А ведь Алексей Федорович любил посмеиваться над снисходительностью Михаила Федотовича, часто совсем ненужной при защите диссертаций. Не раз он говорил: «Ну что ты, Миша, какую-то дрянь допускаешь до защиты?» Тот смущаясь и как-то по-детски виновато отвечал: «Алексей Федорович, но ведь бывают разные отметки — и отлично, и хорошо, и посредственно. Ну, прошел на тройку, как отказать?» Алексей Федорович был неумолим и нападал на беззащитного Мишу, бранил за либерализм.

Сам же Михаил Федотович прошел трудную жизненную школу, и его никто не гладил по головке и не делал снисхождения. Ум незаурядный, большая внутренняя выдержка, преданность науке, но вместе с тем какая-то незащищенность, тихость, мягкость, которой многие умели пользоваться.

Помню, как, даря в очередной раз (не зная, что в последний) летние фотографии, Михаил Федотович наивно сказал мне: «Аза, ведь все это я делаю для вечности». Я поблагодарила нашего фотолетописца, но про себя подумала, что для вечности требуется нечто совсем иное. Бедный, хороший Михаил Федотович! Он скончался за год до Алексея Федоровича и всего-то годов семидесяти двух, в том самом августе, на исходе лета, когда обычно приезжал к нам на дачу вместе с В. В. Соколовым.

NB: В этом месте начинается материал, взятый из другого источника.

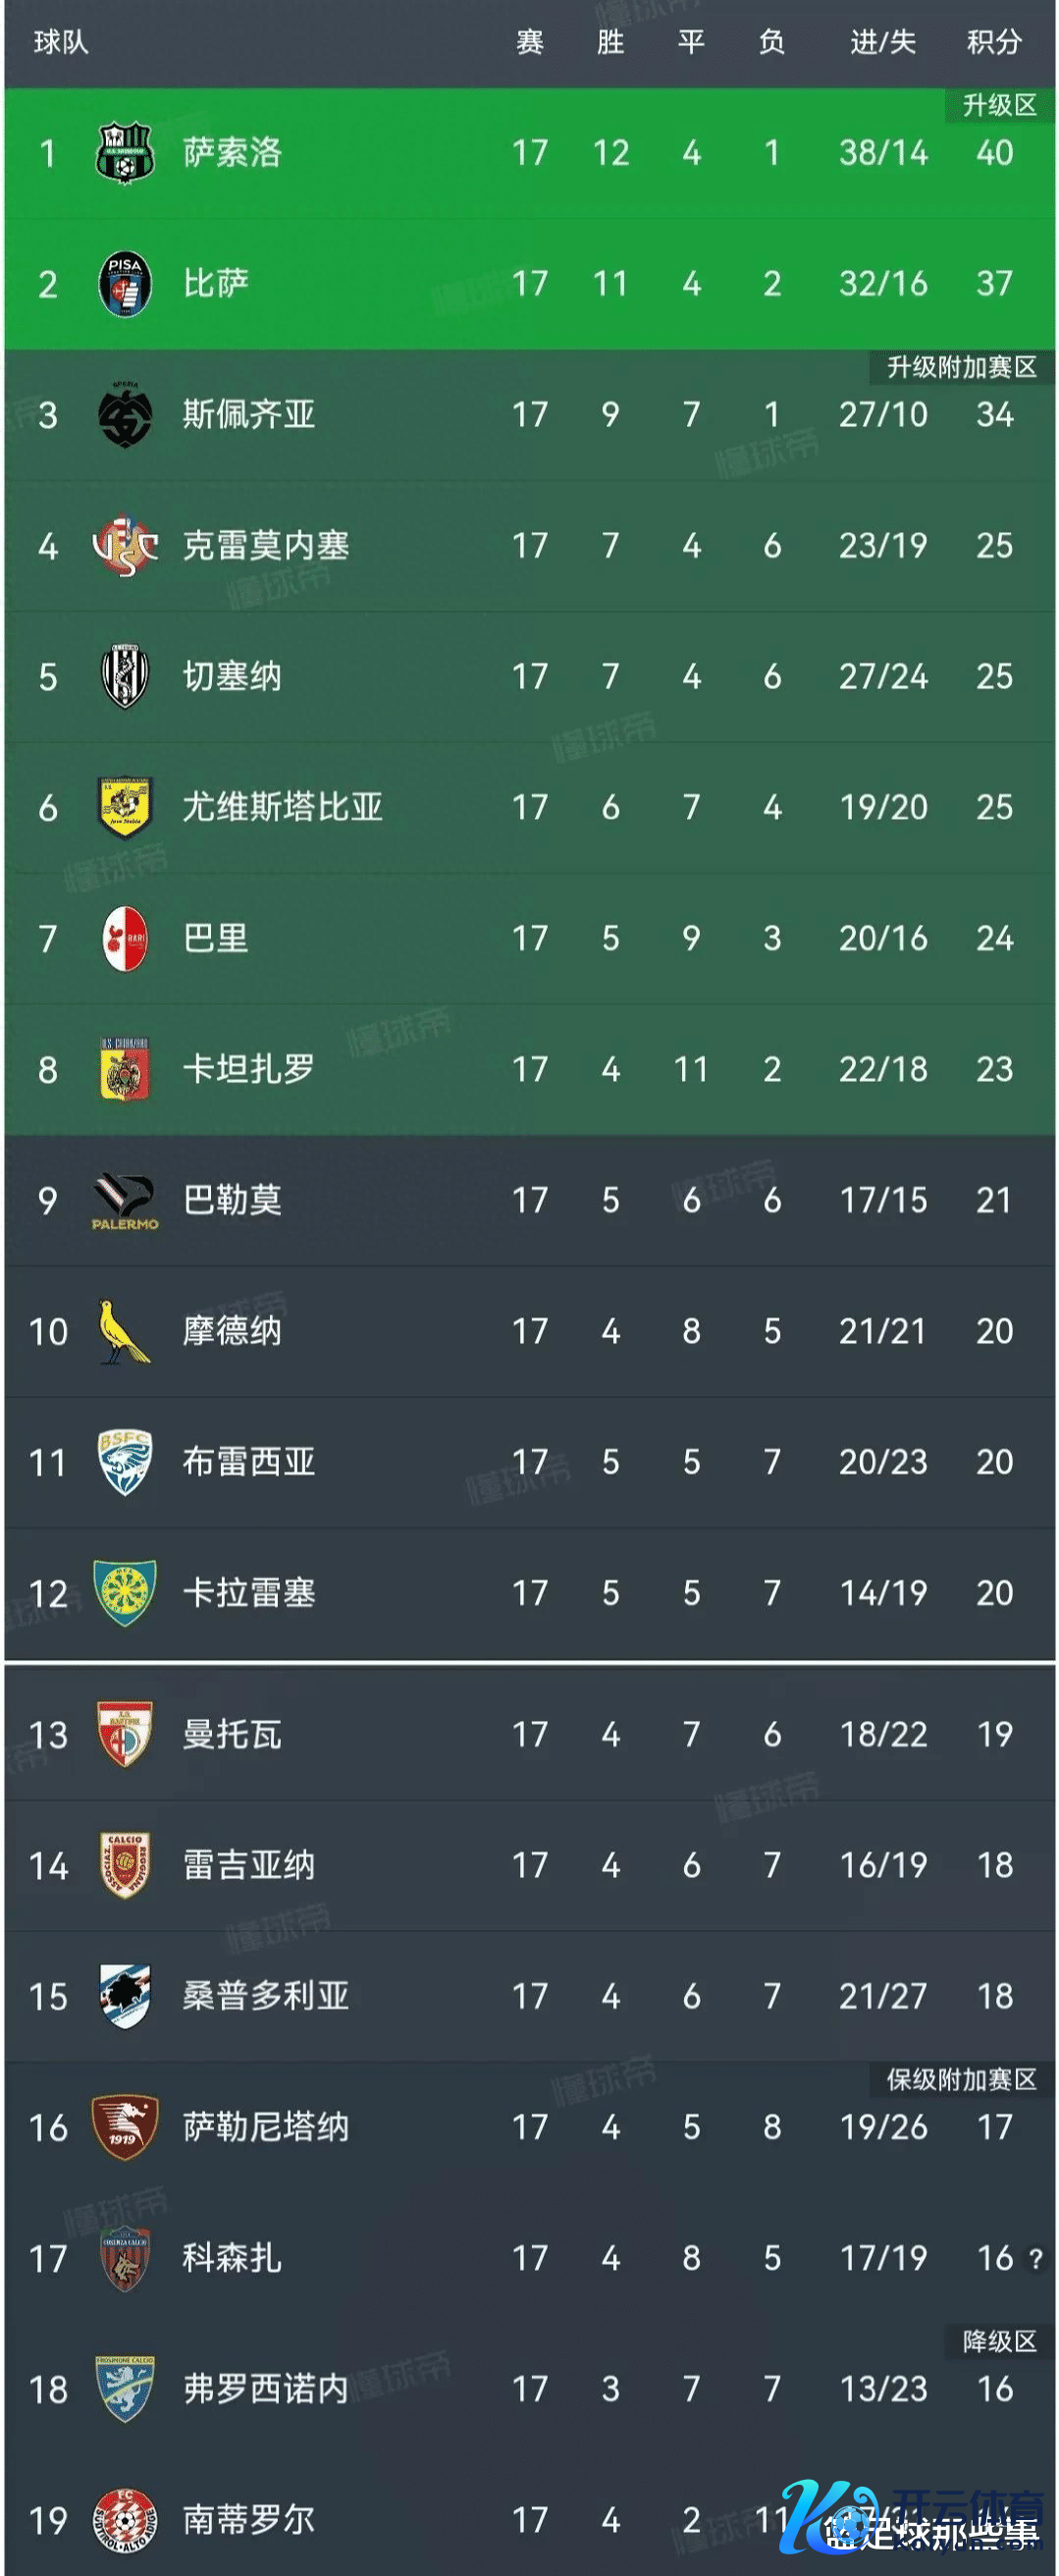The image size is (1059, 2576).
Task: Click the Modena (摩德纳) canary logo
Action: click(x=124, y=1331)
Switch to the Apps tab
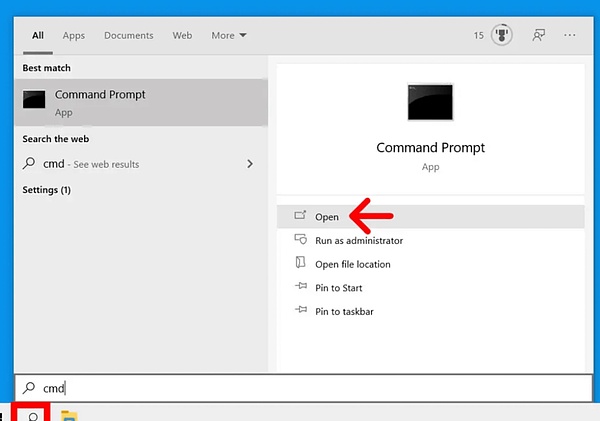The width and height of the screenshot is (600, 421). click(x=74, y=36)
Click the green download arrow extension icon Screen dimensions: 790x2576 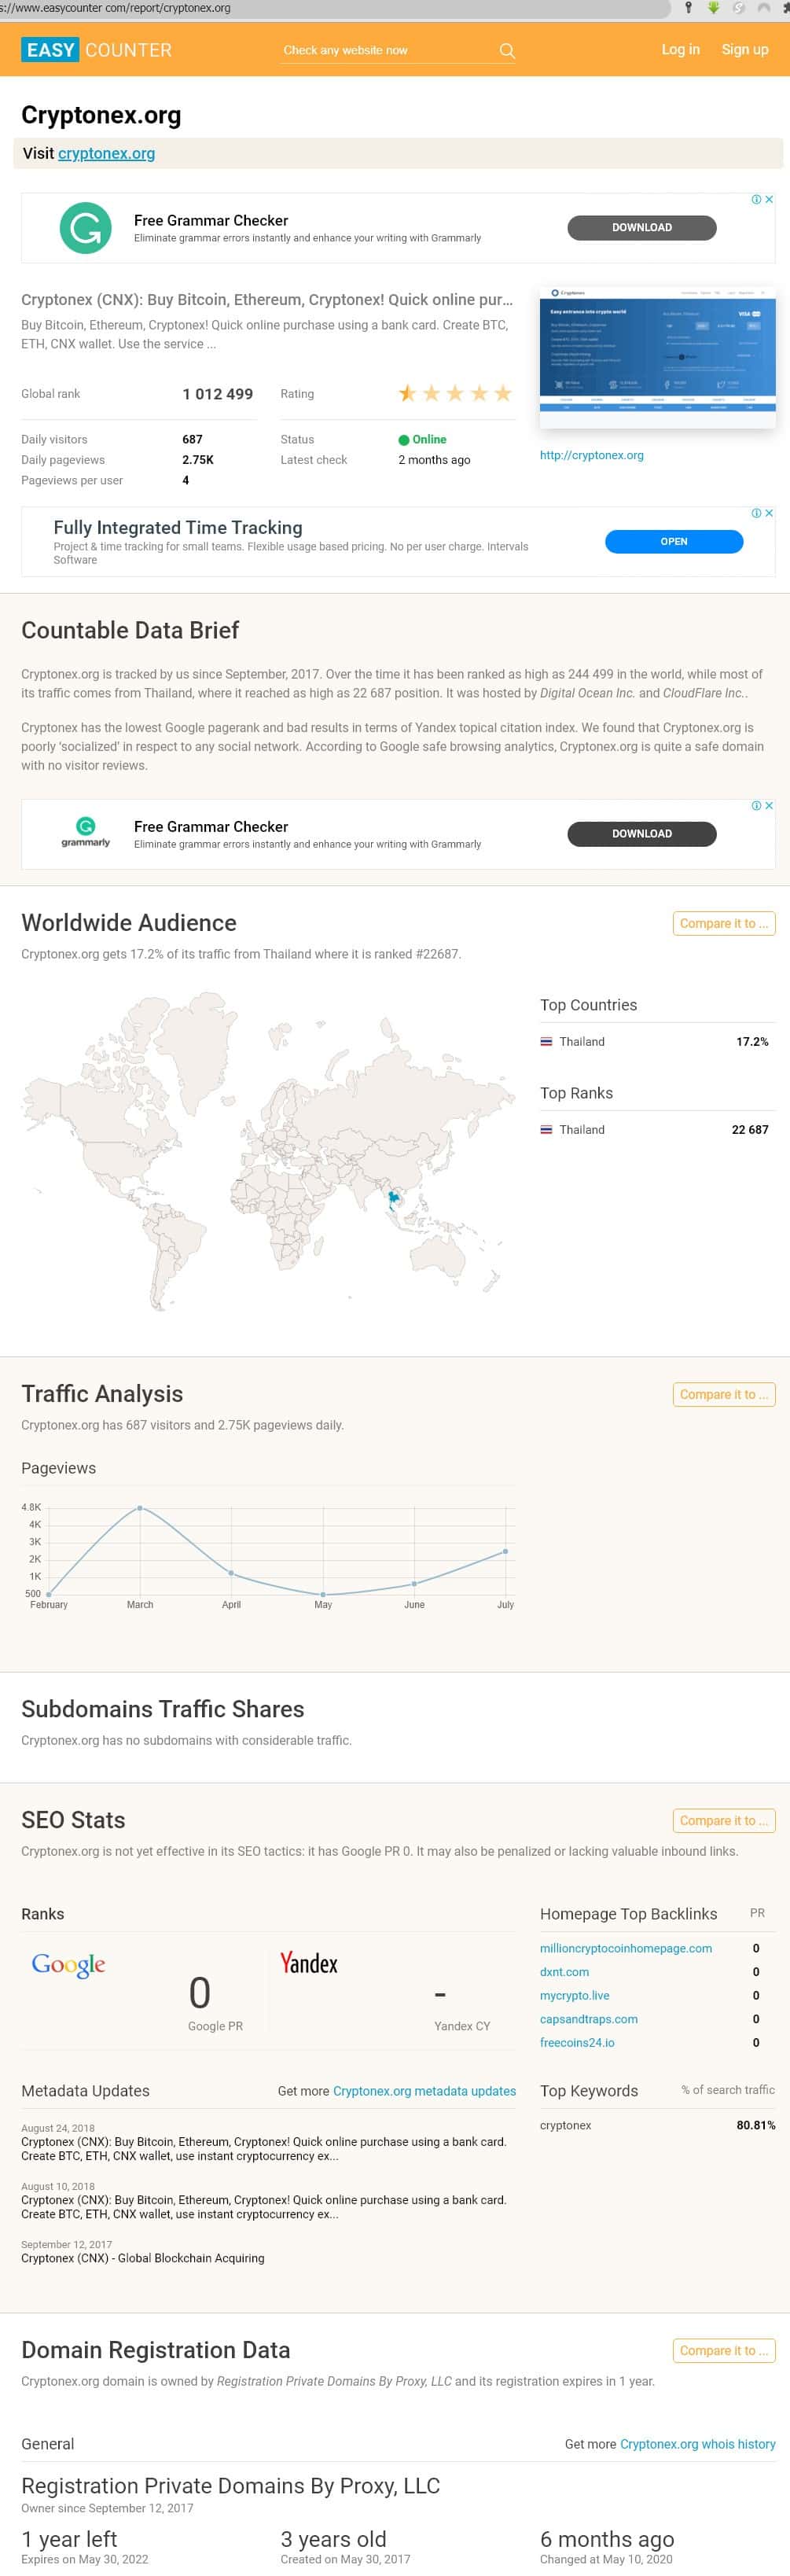[714, 8]
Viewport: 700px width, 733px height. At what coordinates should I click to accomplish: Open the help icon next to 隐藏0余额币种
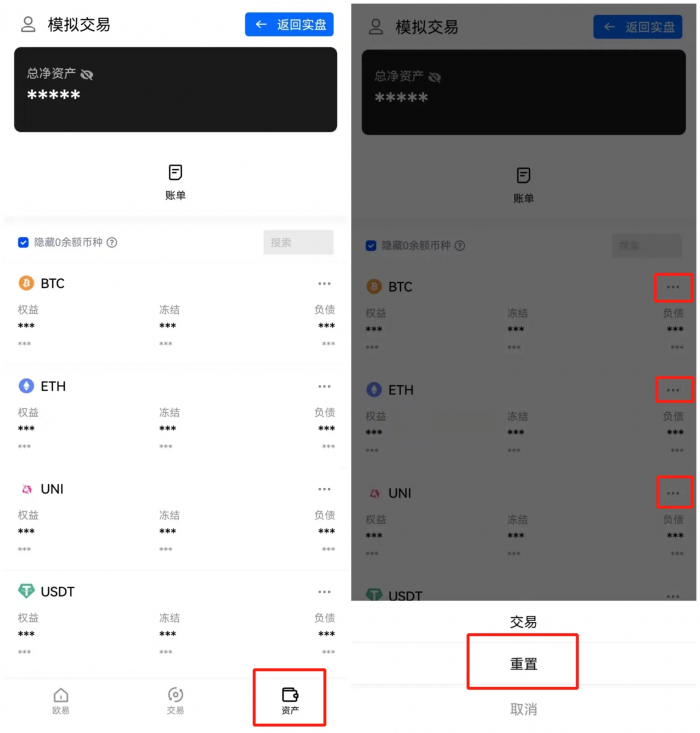(x=112, y=242)
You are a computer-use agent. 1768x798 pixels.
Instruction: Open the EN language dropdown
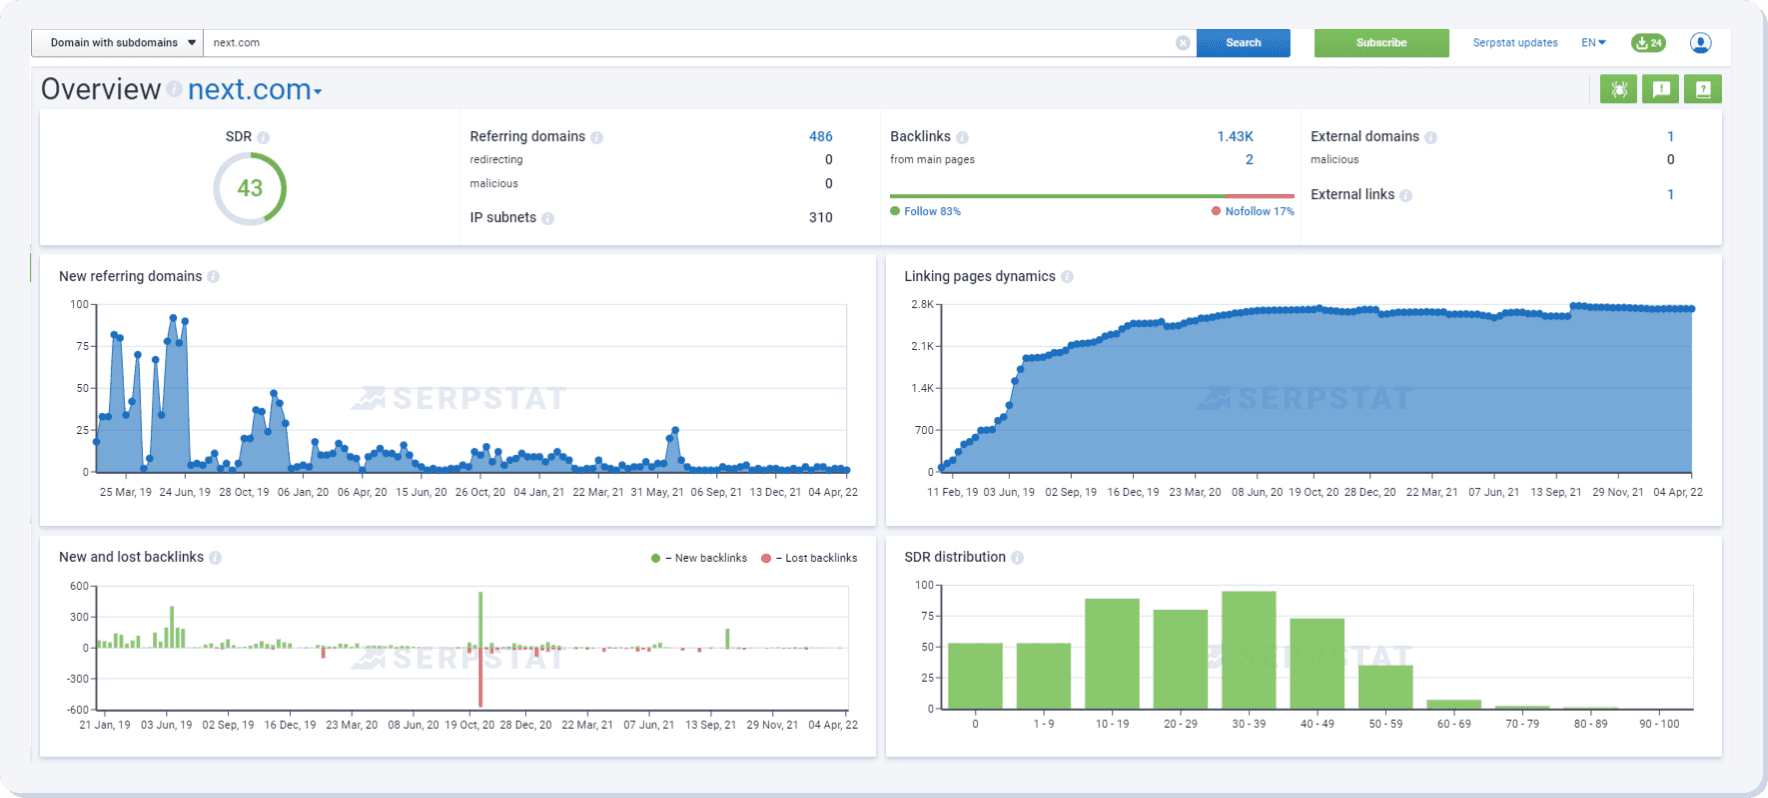click(x=1593, y=43)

В моем представлении оба друга неразлучны. Но если Миша занят на даче своей аппаратурой, то Вася обсуждает с Алексеем Федоровичем издательские дела. Он с 1960-х годов, лет двадцать, руководит изданием философской классики (в серии «Памятники философской мысли»), известной как «Философское наследие» (издательство «Мысль»), где в 2001 году, наконец, прекрасно опубликовали лосевскую «Диалектику мифа». Удостоился Алексей Федорович, классиком признали. Вопросы издательские самые насущные. Но Василий Васильевич сведущ в подробнейшей картине философской Москвы (и не только Москвы), всех хитросплетениях, соперничествах, движениях академических и околоакадемических. У него память потрясающая. В ИФЛИ поступил сначала на исторический факультет, а потом уже на философский. Помнит даты рождений, смертей, выхода книг, происшествий давних и близких. Настоящая живая летопись. Я и сейчас, когда что-то надо уточнить, звоню дорогому Васе, и он безошибочно разъясняет мои недоумения.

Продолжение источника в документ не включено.